When God says in His Word, “Perfect loves casts out fear” He is teaching two powerful revelations.

1) If the object of our faith is anything less than the perfect love of Jesus upon our lives, we will be susceptible to fear.

2) When we place our faith in the object of God’s perfect love, fear dissolves.

The problem is not the level of your belief, it’s in what you are believing in. “Perfect love” is not referring to a level of love or faith we need to have in Him in order to combat fear, but to the quality and character of God’s love for us.

If I am putting my faith in a God who I believe loves unconditionally but with conditions, fear has room to flow freely in my life. That is not His perfect love. If I am putting my faith in a God who is at times angry and disappointed with me because of things I am doing or not doing, fear has room to grow in my life. That is not His perfect love. If I am putting my faith in a God who places or removes His favor upon me based on my actions, fear has opportunity to ignite in my life. That is not His perfect love. If I am putting my faith in a God who never forgets, is keeping score, and may turn His back if I push things too far or make too many mistakes, fear has a warm place from which to grow. That is not His perfect love. If I am putting my faith in a God who mixes Law with Grace, unconditional love with conditions, acceptance with judgement, forgiveness with punishment, salvation with spiritual performance, new creation with old nature, then fear has save harbor from the power of His perfect love.

No amount of faith can suffice against fear when the object of our faith is anything less than God’s perfect love for you. There will always be room to doubt, second guess, worry, and wonder. Is God mad at me? Is He allowing this to happen in order to punish me? Have I pushed Him too far this time? Is He making me pay? Is this happening because of something in the past? Will this be the one time He turns His back or removes His favor? Can I really trust Him with everything? Does He even care?

Yet, when I believe in the true expanse, depth, volume, quality, and character of God’s love for me, there is literally no more room for fear. God loves you perfectly. Completely, thoroughly, eternally. His love never misses the mark, slips, sleeps on the job, pauses, takes a break, slows down, lightens up, messes up, gets moody or has doubts. It may feel that way at times. But our feelings (and even the facts) don’t always reflect nor lead us to the truth.

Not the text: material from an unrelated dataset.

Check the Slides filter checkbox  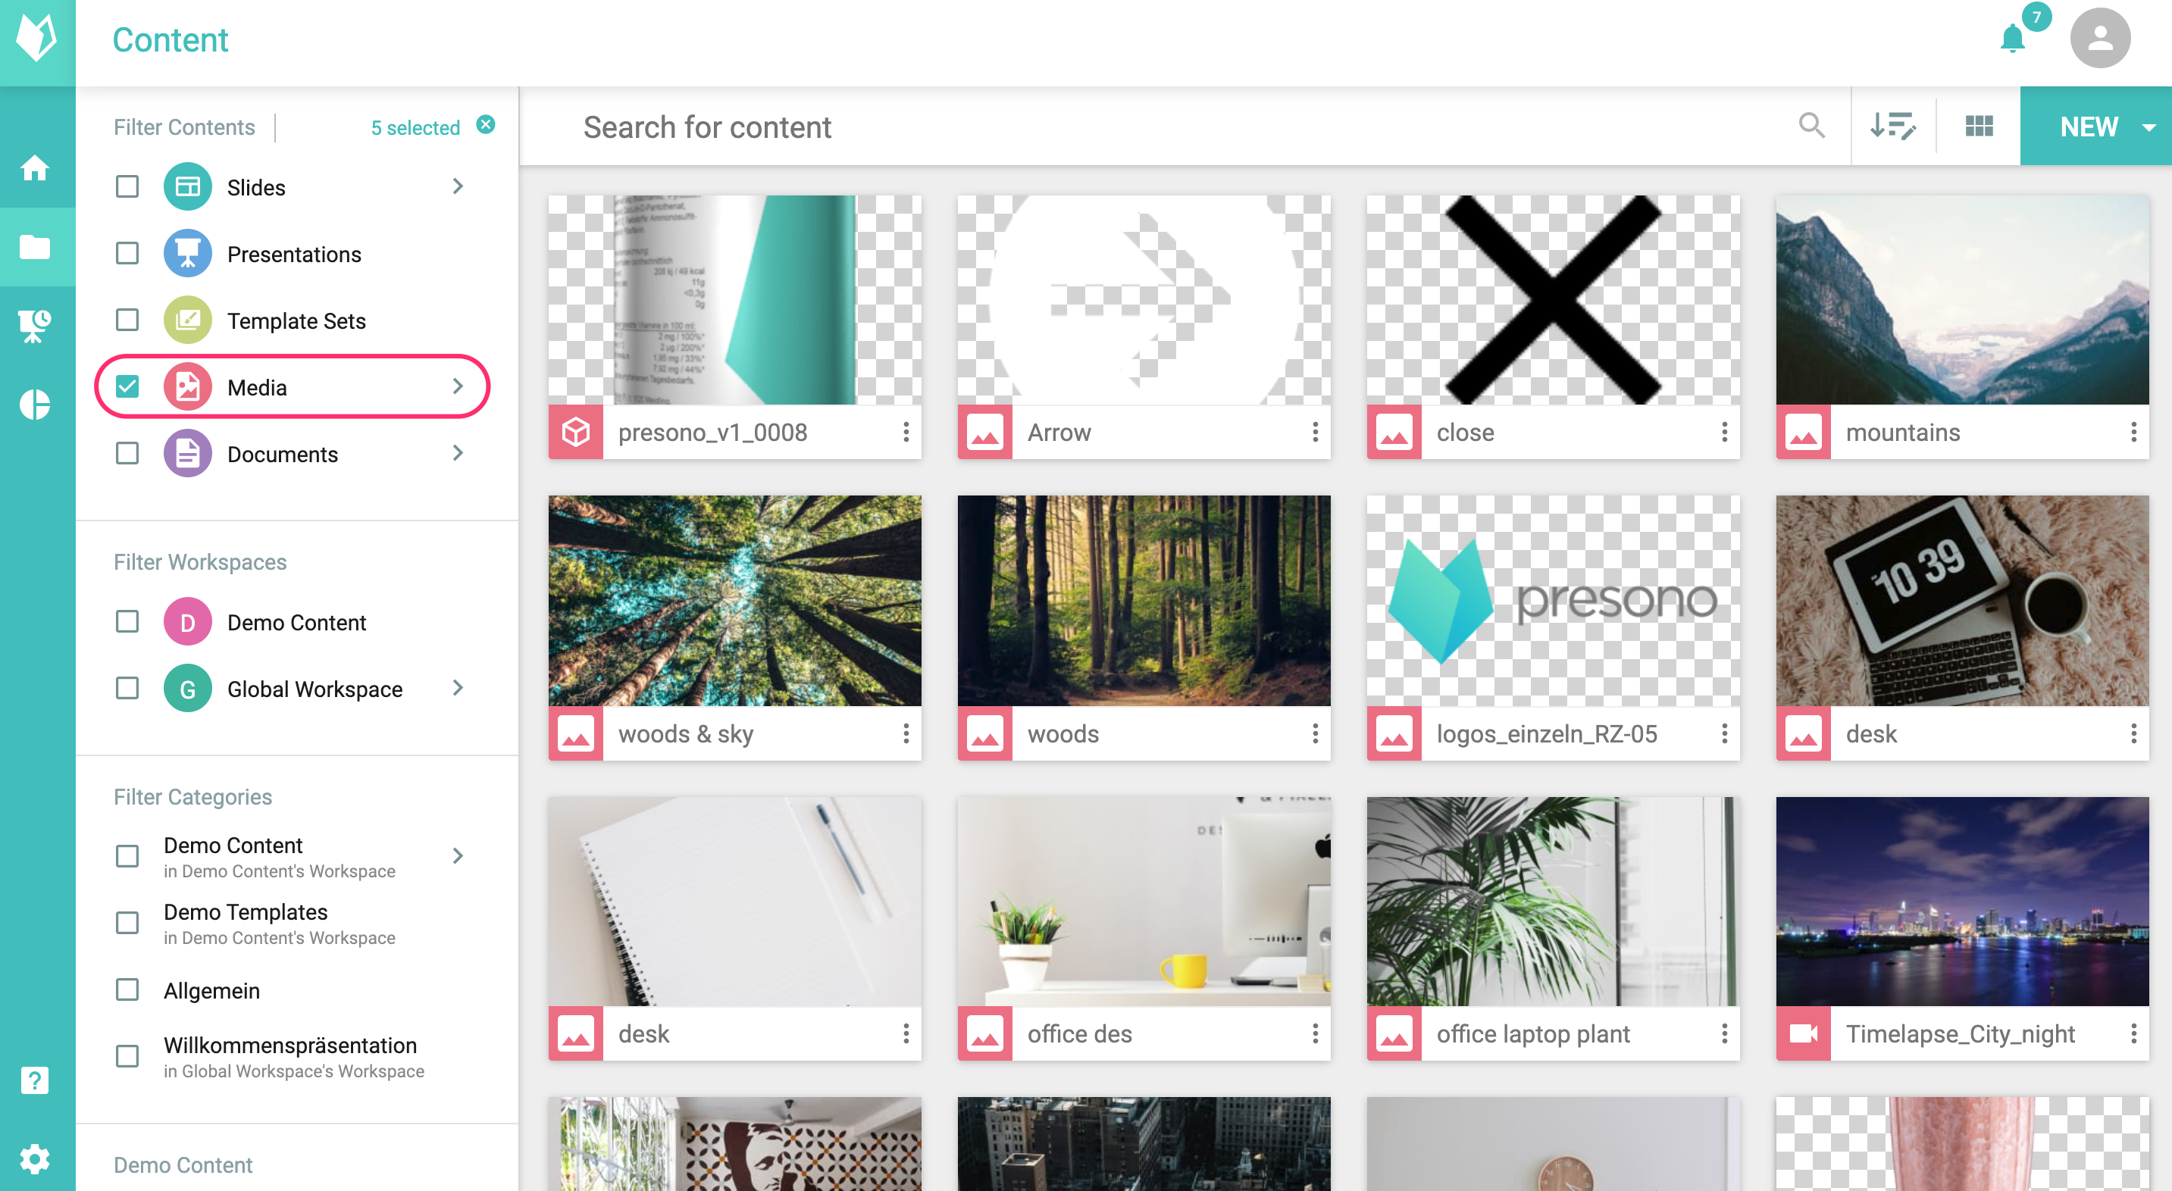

God has made a once and forever decision to love you wholly with a never-ending, uninterruptible, unstoppable, never waning love.

God perfectly loves you and is working out all things for your good. His care is microscopic of every detail in your life. There is no place nor aspect of your life, past, present or future, where God is not already present and that God does not already completely love. Now that is grace-a-licious!

The truth is God loves you and there is nothing you can do about. It’s never really been about you, it’s always been about Him, His nature, His desire, and His affection… for you.

Rest in God’s perfect love of you. Trust in His goodness, the quality of Jesus.

It’s not about how much you believe, it’s about what you believe is the measure of God loves you. How big is the love and Grace of your God? How perfectly does He love you? Who is God to you? Is He who He says He is… “God is love”

God perfectly loves you, be not afraid. Walk in confidence, peace, and assurance today.